#### PASSAGE PROVIDED
*** Block opens ***

Recombinant Human GPIHBP1 protein

GPIHBP1 (glycosylphosphatidylinositol-anchored high-density lipoprotein-binding protein 1) is a cell-surface protein predominantly expressed in capillary endothelial cells, particularly in tissues with high lipid metabolism like heart, muscle, and adipose. Discovered in 2007. it plays a critical role in lipid transport by anchoring lipoprotein lipase (LPL) to the capillary lumen, enabling the hydrolysis of triglyceride-rich lipoproteins (e.g., chylomicrons, VLDL) into free fatty acids for energy production or storage. Structurally, GPIHBP1 contains an N-terminal acidic domain that binds LPL and a cysteine-rich LU domain that stabilizes LPL activity. Its GPI anchor tethers the protein to endothelial cells while allowing lateral mobility.

*** Block closes ***

#### WHAT YOU ARE ASKED TO DO
Return the part of the GPIHBP1 protein passage starting with "GPIHBP1 (glycosylphosphatidylinositol-anchored high-density" and going on through "allowing lateral mobility.", copied word for word.

#### EXTRACTED ENTRIES
*** Block opens ***

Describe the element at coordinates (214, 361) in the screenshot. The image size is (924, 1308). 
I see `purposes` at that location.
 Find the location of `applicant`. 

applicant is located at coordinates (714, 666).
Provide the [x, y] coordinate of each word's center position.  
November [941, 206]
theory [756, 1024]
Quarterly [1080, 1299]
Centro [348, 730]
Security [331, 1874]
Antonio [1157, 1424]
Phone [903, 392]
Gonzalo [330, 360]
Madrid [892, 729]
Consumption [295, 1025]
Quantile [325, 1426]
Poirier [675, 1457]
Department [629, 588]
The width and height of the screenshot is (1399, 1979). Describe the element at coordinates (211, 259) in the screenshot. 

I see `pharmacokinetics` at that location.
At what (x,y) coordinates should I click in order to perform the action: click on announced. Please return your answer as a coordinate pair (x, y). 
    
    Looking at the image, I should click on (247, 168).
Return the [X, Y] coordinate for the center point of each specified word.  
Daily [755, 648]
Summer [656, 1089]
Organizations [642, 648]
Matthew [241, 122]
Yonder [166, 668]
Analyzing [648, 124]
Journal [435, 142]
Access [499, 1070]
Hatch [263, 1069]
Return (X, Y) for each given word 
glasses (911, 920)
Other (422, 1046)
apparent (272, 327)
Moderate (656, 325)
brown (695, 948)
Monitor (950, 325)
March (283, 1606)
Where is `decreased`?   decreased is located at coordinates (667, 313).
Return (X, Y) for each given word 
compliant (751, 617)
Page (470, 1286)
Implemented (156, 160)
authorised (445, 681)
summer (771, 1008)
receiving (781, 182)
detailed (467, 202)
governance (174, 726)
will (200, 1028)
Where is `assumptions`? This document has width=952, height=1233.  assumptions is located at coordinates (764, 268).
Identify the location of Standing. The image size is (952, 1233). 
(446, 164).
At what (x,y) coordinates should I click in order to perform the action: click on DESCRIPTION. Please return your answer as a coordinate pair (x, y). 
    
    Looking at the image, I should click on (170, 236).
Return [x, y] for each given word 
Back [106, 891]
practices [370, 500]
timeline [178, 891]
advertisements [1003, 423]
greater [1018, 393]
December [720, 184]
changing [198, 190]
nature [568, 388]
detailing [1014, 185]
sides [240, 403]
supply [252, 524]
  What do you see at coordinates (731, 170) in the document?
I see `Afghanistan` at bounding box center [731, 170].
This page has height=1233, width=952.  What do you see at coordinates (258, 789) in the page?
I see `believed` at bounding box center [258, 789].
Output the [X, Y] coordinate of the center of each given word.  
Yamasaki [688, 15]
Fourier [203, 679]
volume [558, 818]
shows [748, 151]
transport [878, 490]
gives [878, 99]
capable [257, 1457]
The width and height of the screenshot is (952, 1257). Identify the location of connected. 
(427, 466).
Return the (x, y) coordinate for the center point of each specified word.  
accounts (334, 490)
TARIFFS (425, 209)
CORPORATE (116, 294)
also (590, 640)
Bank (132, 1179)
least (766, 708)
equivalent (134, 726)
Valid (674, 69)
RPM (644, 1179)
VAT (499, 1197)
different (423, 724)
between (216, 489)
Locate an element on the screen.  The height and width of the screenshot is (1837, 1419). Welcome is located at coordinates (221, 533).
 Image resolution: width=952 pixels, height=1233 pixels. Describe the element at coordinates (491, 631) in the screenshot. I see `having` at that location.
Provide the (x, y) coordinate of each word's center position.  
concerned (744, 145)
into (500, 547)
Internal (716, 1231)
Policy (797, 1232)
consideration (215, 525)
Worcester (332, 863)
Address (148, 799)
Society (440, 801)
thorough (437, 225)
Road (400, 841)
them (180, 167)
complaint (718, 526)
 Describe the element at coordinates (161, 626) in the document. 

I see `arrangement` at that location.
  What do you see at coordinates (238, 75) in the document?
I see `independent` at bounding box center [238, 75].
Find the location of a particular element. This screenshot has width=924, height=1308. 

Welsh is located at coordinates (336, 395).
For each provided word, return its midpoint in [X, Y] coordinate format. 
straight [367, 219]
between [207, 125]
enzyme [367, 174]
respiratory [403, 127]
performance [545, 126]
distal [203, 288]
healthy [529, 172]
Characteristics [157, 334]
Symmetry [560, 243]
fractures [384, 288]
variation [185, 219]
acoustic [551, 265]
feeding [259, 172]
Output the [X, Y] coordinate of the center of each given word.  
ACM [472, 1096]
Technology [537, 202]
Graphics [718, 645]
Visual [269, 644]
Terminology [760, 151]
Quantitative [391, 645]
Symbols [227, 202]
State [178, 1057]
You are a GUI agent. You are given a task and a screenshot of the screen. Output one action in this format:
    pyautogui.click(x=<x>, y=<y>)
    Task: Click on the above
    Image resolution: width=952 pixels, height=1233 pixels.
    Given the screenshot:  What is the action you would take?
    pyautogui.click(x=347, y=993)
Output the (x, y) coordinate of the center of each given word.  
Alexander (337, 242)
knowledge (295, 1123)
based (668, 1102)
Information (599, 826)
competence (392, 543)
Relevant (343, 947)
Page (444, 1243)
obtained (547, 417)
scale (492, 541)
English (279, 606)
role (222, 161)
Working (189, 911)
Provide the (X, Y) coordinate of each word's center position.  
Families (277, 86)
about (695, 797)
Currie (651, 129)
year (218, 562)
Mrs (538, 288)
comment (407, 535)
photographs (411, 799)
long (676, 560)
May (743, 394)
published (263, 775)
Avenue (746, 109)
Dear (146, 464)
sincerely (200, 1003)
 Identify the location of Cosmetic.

*** Block closes ***

#### RESPONSE
GPIHBP1 (glycosylphosphatidylinositol-anchored high-density lipoprotein-binding protein 1) is a cell-surface protein predominantly expressed in capillary endothelial cells, particularly in tissues with high lipid metabolism like heart, muscle, and adipose. Discovered in 2007. it plays a critical role in lipid transport by anchoring lipoprotein lipase (LPL) to the capillary lumen, enabling the hydrolysis of triglyceride-rich lipoproteins (e.g., chylomicrons, VLDL) into free fatty acids for energy production or storage. Structurally, GPIHBP1 contains an N-terminal acidic domain that binds LPL and a cysteine-rich LU domain that stabilizes LPL activity. Its GPI anchor tethers the protein to endothelial cells while allowing lateral mobility.